Semana passada o cantor e compositor Chico Buarque esteve fazendo shows em Porto Alegre. Infelizmente não pude ir. Mas pelo menos, isso me motivou a escutar algumas das suas canções. Uma das mais conhecidas é “Tanto Mar”. De cunho político, como muitas outras de sua obra, ela traz um episódio da história recente de Portugal.
O ditador português Salazar
Como muitas outras de suas obras, foi censurada. A letra exalta o fim da ditadura em Portugal, com a Revolução dos Cravos em 1974. Os lusos viviam sob um governo autoritário e extremamente católico desde 1926. Em 1933, António de Oliveira Salazar assumiu o governo e ali permaneceu até 1968. Salazar não foi um simples ditador. Ele era um simpatizante declarado dos regimes nazista e fascista. Talvez esteja para Portugal, assim como Franco estava para a Espanha. Em seu lugar assumiu Marcello Caetano, que deu continuidade ao regime ditatorial.

• Questões de estudo
1. De acordo com o texto sobre a canção “Tanto Mar”, quem assumiu o governo português no lugar de Salazar?
2. Devolva, sem alterações, tudo o que vai de "Semana passada o" até "ao regime ditatorial." no texto sobre a canção “Tanto Mar”.
3. Retome o texto sobre a canção “Tanto Mar” a partir da última frase apresentada, dando-lhe continuidade.

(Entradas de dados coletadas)
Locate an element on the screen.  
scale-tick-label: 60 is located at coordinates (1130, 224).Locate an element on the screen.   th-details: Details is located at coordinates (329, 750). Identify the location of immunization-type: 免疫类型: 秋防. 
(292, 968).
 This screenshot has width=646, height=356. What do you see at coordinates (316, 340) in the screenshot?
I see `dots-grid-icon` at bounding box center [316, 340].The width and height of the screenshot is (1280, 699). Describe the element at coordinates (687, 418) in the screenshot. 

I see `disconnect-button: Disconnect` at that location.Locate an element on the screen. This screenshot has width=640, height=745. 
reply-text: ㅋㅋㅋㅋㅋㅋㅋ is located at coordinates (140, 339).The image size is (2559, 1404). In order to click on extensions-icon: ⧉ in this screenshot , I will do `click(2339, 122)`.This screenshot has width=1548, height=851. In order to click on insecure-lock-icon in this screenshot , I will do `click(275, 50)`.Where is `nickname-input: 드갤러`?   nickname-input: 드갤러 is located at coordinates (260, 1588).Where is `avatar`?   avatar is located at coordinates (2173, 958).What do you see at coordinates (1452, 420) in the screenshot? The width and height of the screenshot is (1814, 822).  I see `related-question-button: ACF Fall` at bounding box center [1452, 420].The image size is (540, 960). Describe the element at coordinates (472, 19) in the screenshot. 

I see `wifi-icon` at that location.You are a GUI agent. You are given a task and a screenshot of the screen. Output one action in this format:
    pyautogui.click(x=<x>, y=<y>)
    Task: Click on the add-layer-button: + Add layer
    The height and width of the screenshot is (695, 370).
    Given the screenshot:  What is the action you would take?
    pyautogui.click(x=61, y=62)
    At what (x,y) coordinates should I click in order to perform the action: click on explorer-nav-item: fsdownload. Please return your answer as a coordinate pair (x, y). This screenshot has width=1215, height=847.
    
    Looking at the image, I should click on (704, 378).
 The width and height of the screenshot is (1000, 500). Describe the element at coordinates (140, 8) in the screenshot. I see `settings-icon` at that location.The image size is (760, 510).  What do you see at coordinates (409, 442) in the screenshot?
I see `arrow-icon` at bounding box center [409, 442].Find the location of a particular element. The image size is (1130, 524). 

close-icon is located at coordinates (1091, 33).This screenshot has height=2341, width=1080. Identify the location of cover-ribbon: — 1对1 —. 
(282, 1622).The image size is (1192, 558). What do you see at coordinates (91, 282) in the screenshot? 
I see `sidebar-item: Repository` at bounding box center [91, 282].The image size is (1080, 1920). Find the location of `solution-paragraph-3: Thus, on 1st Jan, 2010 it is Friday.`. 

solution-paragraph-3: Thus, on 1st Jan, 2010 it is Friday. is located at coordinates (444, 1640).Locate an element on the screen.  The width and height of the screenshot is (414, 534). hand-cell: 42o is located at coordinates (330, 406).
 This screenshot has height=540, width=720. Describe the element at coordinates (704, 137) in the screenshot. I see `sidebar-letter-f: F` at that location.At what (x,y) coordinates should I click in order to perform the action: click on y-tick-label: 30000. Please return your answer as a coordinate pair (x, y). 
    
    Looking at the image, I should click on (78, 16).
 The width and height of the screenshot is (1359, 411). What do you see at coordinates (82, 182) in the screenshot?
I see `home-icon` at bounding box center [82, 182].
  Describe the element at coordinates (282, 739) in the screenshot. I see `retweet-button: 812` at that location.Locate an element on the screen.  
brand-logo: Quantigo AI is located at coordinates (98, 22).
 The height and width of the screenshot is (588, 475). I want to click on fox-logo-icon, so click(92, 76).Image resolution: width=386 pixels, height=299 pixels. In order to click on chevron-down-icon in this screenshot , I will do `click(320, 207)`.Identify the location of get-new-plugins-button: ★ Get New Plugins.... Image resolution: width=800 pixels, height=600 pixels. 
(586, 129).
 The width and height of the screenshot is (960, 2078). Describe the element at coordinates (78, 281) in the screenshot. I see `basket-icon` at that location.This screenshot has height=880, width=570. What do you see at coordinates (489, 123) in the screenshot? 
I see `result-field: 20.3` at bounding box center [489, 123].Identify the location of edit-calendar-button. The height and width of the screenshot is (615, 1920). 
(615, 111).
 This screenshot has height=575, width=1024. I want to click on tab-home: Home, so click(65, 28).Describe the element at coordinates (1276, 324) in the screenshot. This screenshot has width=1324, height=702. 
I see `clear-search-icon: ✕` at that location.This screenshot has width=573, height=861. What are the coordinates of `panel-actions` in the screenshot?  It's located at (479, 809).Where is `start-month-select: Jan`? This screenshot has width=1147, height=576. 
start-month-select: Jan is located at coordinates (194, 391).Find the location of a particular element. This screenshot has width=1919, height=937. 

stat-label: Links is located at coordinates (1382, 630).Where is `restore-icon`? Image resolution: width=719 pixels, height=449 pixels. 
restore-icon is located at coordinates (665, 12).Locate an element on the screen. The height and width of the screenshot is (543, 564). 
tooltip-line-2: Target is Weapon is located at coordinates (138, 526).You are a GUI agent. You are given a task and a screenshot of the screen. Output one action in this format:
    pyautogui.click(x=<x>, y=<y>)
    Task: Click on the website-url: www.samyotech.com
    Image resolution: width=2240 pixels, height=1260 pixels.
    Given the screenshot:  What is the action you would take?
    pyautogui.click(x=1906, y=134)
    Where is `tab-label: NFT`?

• Resultados por tarefa
1. Marcello Caetano.

2.
Semana passada o cantor e compositor Chico Buarque esteve fazendo shows em Porto Alegre. Infelizmente não pude ir. Mas pelo menos, isso me motivou a escutar algumas das suas canções. Uma das mais conhecidas é “Tanto Mar”. De cunho político, como muitas outras de sua obra, ela traz um episódio da história recente de Portugal.
O ditador português Salazar
Como muitas outras de suas obras, foi censurada. A letra exalta o fim da ditadura em Portugal, com a Revolução dos Cravos em 1974. Os lusos viviam sob um governo autoritário e extremamente católico desde 1926. Em 1933, António de Oliveira Salazar assumiu o governo e ali permaneceu até 1968. Salazar não foi um simples ditador. Ele era um simpatizante declarado dos regimes nazista e fascista. Talvez esteja para Portugal, assim como Franco estava para a Espanha. Em seu lugar assumiu Marcello Caetano, que deu continuidade ao regime ditatorial.

3.
Uma das principais marcas da ditadura portuguesa, além é claro da repressão à oposição com prisões, torturas, mortes e censura à imprensa, foi a manutenção do Império Colonial Português, com as suas possessões na África e Ásia, como em Angola e no Timor. A rigor, desde 1961, as colônias portuguesas lutavam pela sua independência. Detalhe que a esta altura, a grande maioria das nações africanas já haviam se libertado do domínio europeu.
Até que em 25 de abril de 1974, parte do próprio Exército português derrubou Marcello Caetano com o apoio da população. Os soldados recebiam flores do público no dia da queda do ditador, daí o nome “Revolução dos Cravos”. O fim do regime autoritário em Portugal foi relativamente pacífico, não ocorreu nenhuma guerra civil.
Soldados portugueses no 24 de abril de 1974, com as flores nos fuzis
Tanto os setores do Exército que se levantaram contra Caetano, como o povo português, estavam fartos do regime ditatorial e dos gastos econômicos e humanos em manter as colônias na África e Ásia. O ditador Marcello Caetano praticamente não resistiu. Detalhe: ele fugiu para o Rio de Janeiro. Não esqueçamos que em 1974, o Brasil ainda vivia sob ditadura.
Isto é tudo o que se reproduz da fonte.